- Tasks for this exercise -
1. Answer these questions about the Don Boxmeyer column, each on its own line and marked the same way.
(a) For how many years did Don Boxmeyer write for the St. Paul newspapers?
(b) In what town does Jerry Osteraas live?
(c) How much lutefisk did the Poulsbo champion once eat in one hour?
2. Summarize the Don Boxmeyer column in two sentences.
3. Copy the passage of the Don Boxmeyer column starting with "I certainly don’t" and going on through "the very old.".

- Passage -
┌──
Don Boxmeyer could sit down with anyone and within an hour know the person’s life story. He could spin what others told him into tales that ranged from funny, to touching, to profound. He also loved history and made a special study of St. Paul’s lost neighborhoods. Don, who wrote for the St. Paul newspapers for 36 years, died Sunday at age 67. In Don’s memory, the Pioneer Press presents a selection of columns we knew were his favorites. He included these in his 2003 book ‘A Knack for Knowing Things: Stories from St. Paul Neighborhoods and Beyond,’ published by the Minnesota Historical Society Press. We could fit in only a few; for more classics from Don, go to twincities.com.
This guy thinks lutefisk is finger-lickin’ good
Published May 21, 1989
By Don Boxmeyer
Staff Columnist
Jerry Osteraas is about 36, is married, has a family, works in a foundry and lives in Madison, Minn. He is tall, lean, bearded and in every way, except one, a perfectly normal human specimen. Then, you get to the fine print. Jerry Osteraas once sat down and ate 6 pounds 5 ounces of lutefisk in one hour.
So, as a reward for his shabby gastronomical sin, Jerry Osteraas is in Poulsbo, Wash., at this very moment, trying to out-eat the Poulsbo champion, an unidentified lout who once devoured 8 pounds 11 ounces of lutefisk in one hour. The two will have, by now, squared off in some insane Viking ritual to determine which can withstand the most misery and discomfort.
I certainly don’t want to make it appear as though I’m criticizing lutefisk, but I am. I believe it is only proper for someone like myself, who feels his inherited Northern European twinges from time to time, to warn of the perils of lutefisk.
I’ve done my part. I once tried to get lutefisk outlawed. Failing that, it should at least become a controlled substance to be kept out of the hands of the young and the very old.
└──
- Collected material -
┌──
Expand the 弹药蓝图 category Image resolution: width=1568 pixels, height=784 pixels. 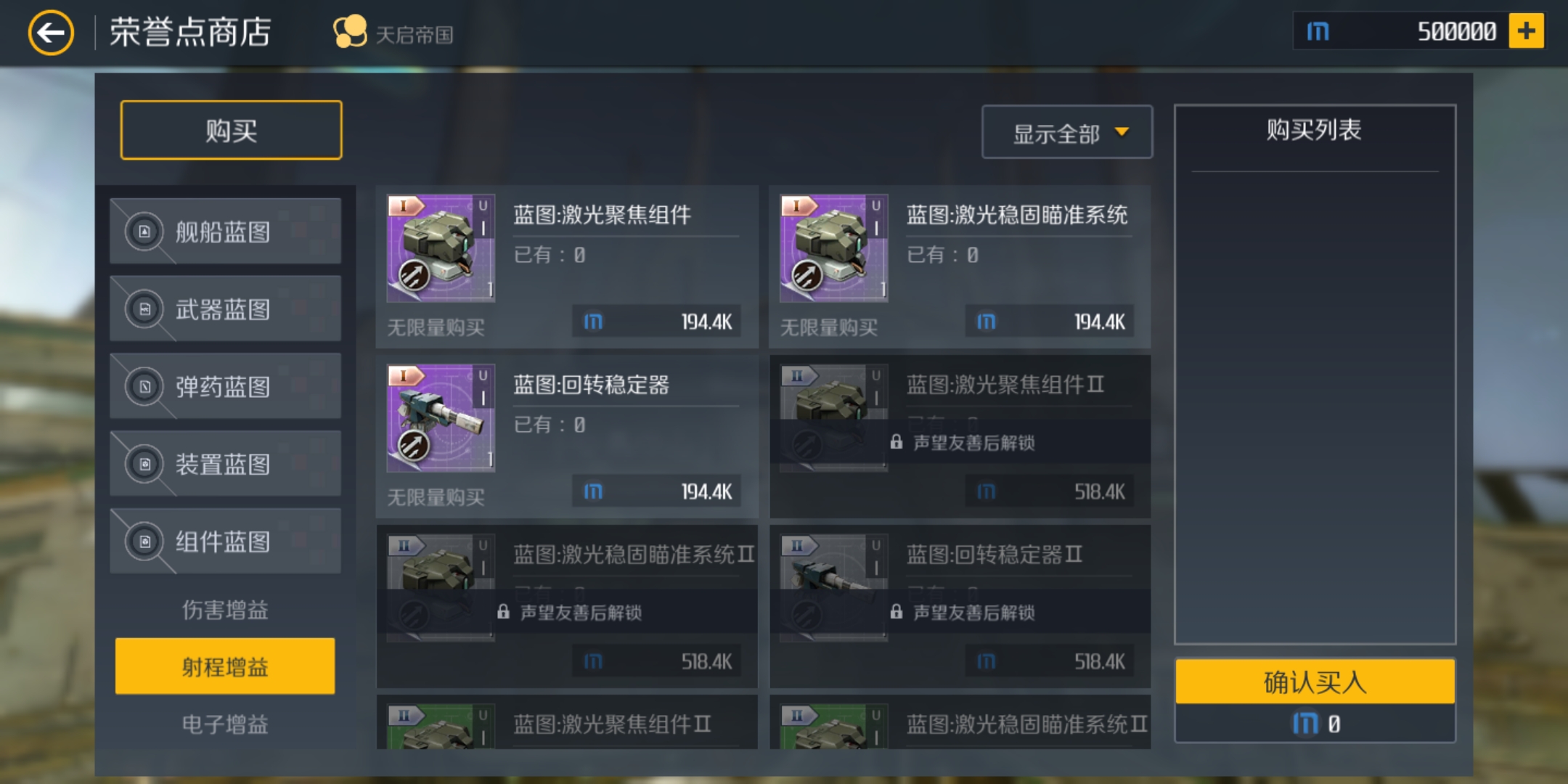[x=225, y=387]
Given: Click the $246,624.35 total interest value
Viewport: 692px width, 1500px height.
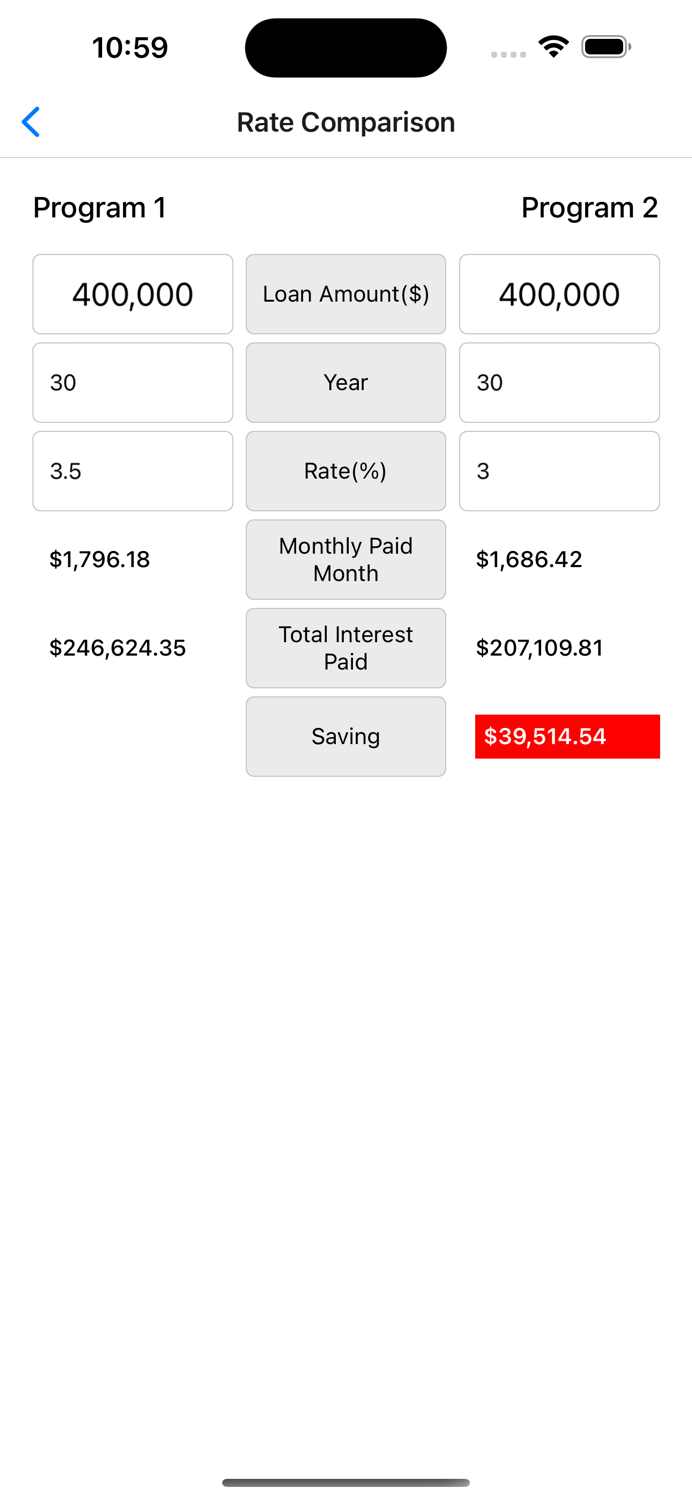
└──
- Results of the exercise -
1.
(a) 36 years
(b) Madison, Minn.
(c) 8 pounds 11 ounces

2. Don Boxmeyer, who wrote for the St. Paul newspapers for 36 years, died at age 67, and the Pioneer Press is presenting a selection of columns it knew were his favorites. In one from 1989, he writes about Jerry Osteraas, who once ate 6 pounds 5 ounces of lutefisk in one hour and is trying to out-eat the Poulsbo, Wash., champion, and he warns of the perils of lutefisk.

3.
I certainly don’t want to make it appear as though I’m criticizing lutefisk, but I am. I believe it is only proper for someone like myself, who feels his inherited Northern European twinges from time to time, to warn of the perils of lutefisk.
I’ve done my part. I once tried to get lutefisk outlawed. Failing that, it should at least become a controlled substance to be kept out of the hands of the young and the very old.